* _PROBLEM_
Each line, starting at the one with "Click the Ask button" and running to the end of the data below, is to be set down again exactly, both ends included; leave pictures out.

----

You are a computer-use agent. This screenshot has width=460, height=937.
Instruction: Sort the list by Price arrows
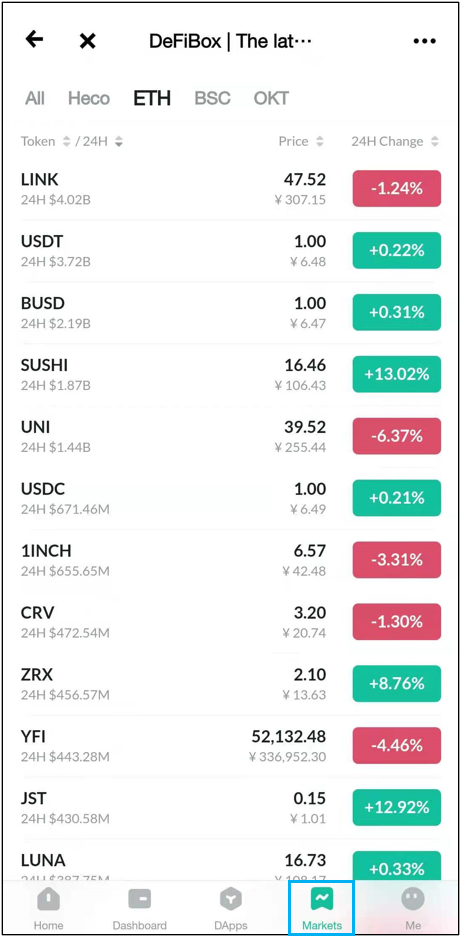(x=320, y=142)
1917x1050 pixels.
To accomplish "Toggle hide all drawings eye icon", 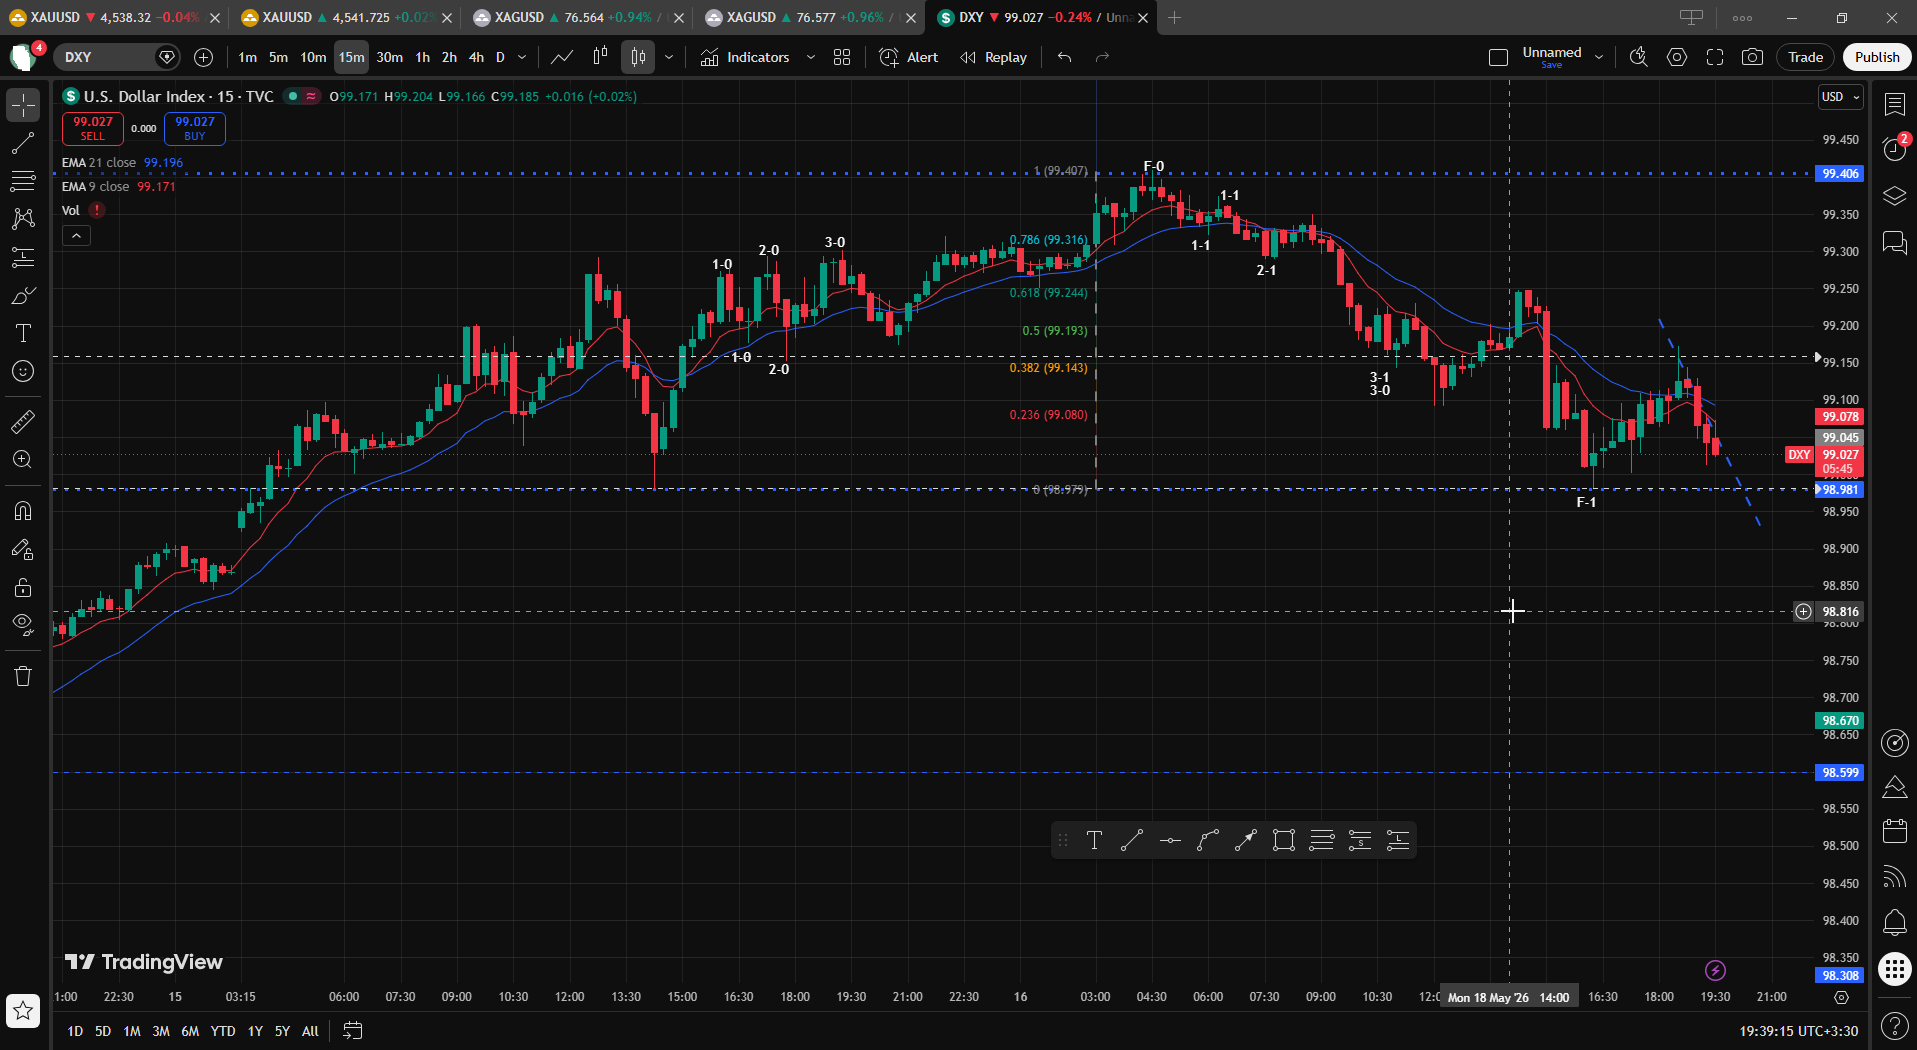I will point(23,626).
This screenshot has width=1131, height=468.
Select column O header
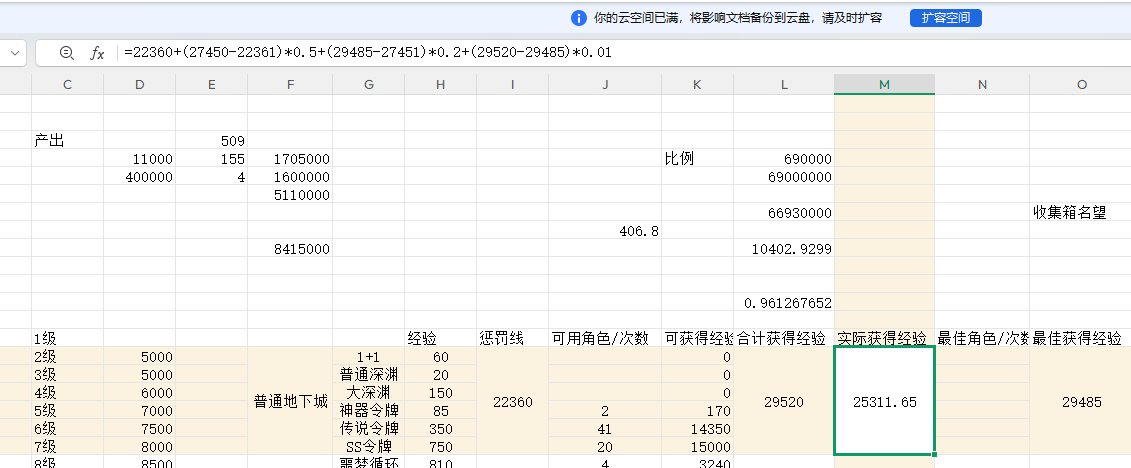coord(1081,85)
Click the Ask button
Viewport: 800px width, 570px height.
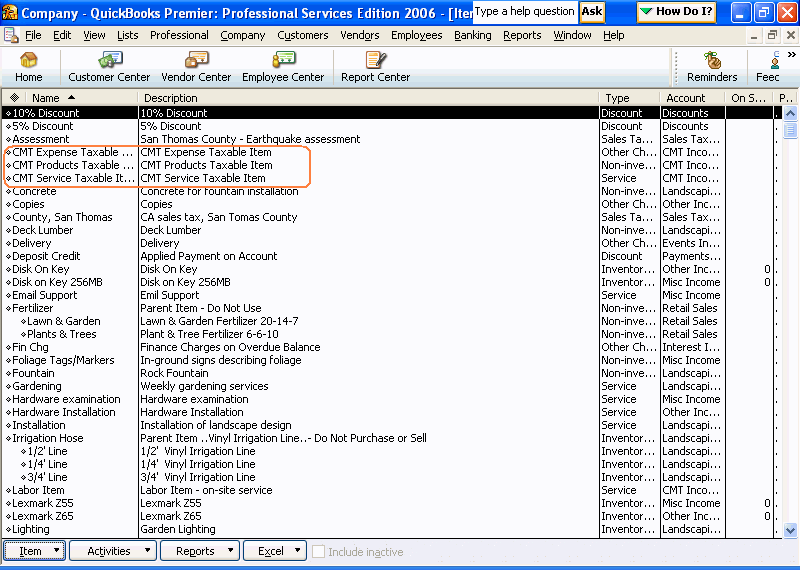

----

* _EXERCISE SOLUTION_
Click the Ask button
Viewport: 800px width, 570px height.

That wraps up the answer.